Lines of data
+ + + + +
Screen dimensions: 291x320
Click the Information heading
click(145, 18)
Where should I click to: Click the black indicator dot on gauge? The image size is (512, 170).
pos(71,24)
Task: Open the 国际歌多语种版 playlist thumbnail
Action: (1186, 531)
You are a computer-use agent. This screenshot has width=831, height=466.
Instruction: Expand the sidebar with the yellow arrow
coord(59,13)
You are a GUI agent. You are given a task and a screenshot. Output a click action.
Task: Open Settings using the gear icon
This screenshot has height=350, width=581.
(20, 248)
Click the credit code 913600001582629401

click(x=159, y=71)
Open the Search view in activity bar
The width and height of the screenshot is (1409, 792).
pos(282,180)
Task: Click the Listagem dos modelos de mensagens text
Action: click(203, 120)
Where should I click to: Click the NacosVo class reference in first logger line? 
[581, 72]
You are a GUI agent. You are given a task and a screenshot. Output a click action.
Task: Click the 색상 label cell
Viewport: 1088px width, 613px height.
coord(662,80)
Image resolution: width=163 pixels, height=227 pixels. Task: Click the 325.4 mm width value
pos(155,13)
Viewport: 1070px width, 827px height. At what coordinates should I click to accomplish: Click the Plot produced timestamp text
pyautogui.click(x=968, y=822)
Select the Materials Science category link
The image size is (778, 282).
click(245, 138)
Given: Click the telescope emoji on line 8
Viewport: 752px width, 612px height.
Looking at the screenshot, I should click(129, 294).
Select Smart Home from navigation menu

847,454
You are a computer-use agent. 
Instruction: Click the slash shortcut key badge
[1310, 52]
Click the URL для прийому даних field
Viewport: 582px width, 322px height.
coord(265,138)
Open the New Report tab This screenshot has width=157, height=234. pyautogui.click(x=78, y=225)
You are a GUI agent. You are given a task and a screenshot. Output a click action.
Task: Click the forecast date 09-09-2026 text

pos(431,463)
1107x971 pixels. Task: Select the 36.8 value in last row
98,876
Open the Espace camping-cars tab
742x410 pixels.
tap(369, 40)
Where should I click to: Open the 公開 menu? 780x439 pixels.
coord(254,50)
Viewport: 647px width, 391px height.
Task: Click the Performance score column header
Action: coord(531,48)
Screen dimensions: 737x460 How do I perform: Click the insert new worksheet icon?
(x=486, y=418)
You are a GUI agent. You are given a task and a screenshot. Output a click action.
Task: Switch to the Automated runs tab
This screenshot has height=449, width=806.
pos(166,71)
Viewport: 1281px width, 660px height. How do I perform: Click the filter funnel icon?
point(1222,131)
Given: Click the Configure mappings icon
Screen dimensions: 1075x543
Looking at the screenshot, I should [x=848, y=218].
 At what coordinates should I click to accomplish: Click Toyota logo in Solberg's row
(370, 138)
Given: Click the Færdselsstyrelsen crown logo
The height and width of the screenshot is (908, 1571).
+ + + + +
Output the items from the beginning of the lines of data through the line containing "coord(59,13)" as a JSON list of strings, one string per line, skipping blank lines.

● **RIGHT ANSWER**:
[
  "Screen dimensions: 291x320",
  "Click the Information heading",
  "click(145, 18)",
  "Where should I click to: Click the black indicator dot on gauge? The image size is (512, 170).",
  "pos(71,24)",
  "Task: Open the 国际歌多语种版 playlist thumbnail",
  "Action: (1186, 531)",
  "You are a computer-use agent. This screenshot has width=831, height=466.",
  "Instruction: Expand the sidebar with the yellow arrow",
  "coord(59,13)"
]